The plaintiff showed that only 60,936 shirts were actually delivered, and of these 46,000 were torn, dirty and ragged shirts, and he was awarded as damages the difference between the contract price and the market value in New York of the undelivered shirts, and the difference in New York between the value of the goods delivered as they were and as they should have been.

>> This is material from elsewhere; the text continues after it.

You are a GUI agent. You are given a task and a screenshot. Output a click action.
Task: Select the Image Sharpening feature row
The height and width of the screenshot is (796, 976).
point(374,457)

It is needless to go into the details of the evidence, for, at the outset, it appears that there was reversible error in the principle óf damages presented to the jury. The contract between the plaintiff and his vendor specifically provided for the delivery of goods, property of the vendor, which were in France, upon board vessels bound from France to New York to be paid for by the plaintiff f. o. b. Paris, France, upon delivery of all the necessary shipping documents .to his bank in Paris. It is further provided that the seller should take out insurance in the name of the buyer, and that the premiums were to be added to the purchase price of the shirts and to be paid Out of the funds available under the letters of credit at the same time at said bank in France: The title to the goods, therefore, passed to the plaintiff upon delivery thereof on board the vessel, and the case squarely comes within the rule that damages are to be ascertained as at the place of delivery. (Standard Casing Co. v. California Casing Co., 233 N. Y. 413.) In this connection, also, it is to be noted that the bond itself provided for delivery on board vessels at- France.

For the foregoing reason there must, therefore, be a new trial.

The court below also held that the plaintiff could show that the goods were not up to the sample. In this there was error, for the only conditions for which the defendant obligated itself under the *725bond were that the goods should be washed and ironed and free from patches, holes and tears, and did not obligate itself that the goods should be like the sample. This can be further seen from the fact that the agreement of purchase in providing for the bond expressly provided what the condition of the bond should be, and the wording of the condition of the bond followed exactly the wording of the agreement. It is true that in another part of the agreement it was provided that the goods should be like the sample, but this was not undertaken, nor required to be undertaken, by the defendant in its bond.

It follows that the judgment and order should be reversed and a new trial granted, with costs to the appellant to abide the event.

Clarke, P. J., Smith, Merrell and Greenbaum, JJ., concur.

Judgment and order reversed and new trial ordered, with costs to appellant to abide the event.